__About this task__. Sift through the material below and return the lines with "will".

*** Record set Section Begins ***

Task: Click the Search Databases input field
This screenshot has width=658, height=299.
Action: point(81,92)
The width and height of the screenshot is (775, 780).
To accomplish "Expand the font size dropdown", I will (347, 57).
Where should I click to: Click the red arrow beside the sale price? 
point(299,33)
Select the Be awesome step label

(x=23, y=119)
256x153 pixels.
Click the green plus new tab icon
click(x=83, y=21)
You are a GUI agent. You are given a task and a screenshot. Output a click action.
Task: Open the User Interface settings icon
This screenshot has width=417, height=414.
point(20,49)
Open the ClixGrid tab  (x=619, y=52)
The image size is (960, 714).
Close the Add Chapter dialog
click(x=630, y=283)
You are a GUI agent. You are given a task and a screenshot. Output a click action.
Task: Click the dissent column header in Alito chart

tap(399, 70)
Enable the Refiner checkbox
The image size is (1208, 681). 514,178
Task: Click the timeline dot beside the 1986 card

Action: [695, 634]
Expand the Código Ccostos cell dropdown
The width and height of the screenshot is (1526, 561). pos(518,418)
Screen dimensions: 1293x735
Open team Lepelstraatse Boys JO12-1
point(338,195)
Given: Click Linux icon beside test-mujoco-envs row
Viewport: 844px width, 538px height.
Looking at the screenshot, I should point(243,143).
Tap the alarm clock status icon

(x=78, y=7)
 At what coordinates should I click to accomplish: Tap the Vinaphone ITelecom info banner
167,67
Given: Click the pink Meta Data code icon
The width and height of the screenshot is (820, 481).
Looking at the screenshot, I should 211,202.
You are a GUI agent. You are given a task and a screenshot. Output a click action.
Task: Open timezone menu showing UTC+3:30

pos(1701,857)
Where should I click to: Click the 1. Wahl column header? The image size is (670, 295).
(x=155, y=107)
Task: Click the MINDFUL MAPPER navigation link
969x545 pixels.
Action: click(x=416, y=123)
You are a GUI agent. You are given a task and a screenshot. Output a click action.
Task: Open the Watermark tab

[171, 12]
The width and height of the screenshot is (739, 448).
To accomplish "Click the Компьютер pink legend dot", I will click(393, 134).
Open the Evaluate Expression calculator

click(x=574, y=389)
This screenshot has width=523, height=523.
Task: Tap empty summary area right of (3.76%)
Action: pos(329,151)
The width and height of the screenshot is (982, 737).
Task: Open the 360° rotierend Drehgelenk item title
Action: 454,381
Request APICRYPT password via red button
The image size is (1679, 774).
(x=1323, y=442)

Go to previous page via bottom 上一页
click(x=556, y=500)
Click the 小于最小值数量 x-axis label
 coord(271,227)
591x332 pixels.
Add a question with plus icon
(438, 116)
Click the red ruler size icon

*** Record set Section Ends ***

__Answer area__.
To accomplish "Expand the font size dropdown", I will (347, 57).
To accomplish "Click the Компьютер pink legend dot", I will click(393, 134).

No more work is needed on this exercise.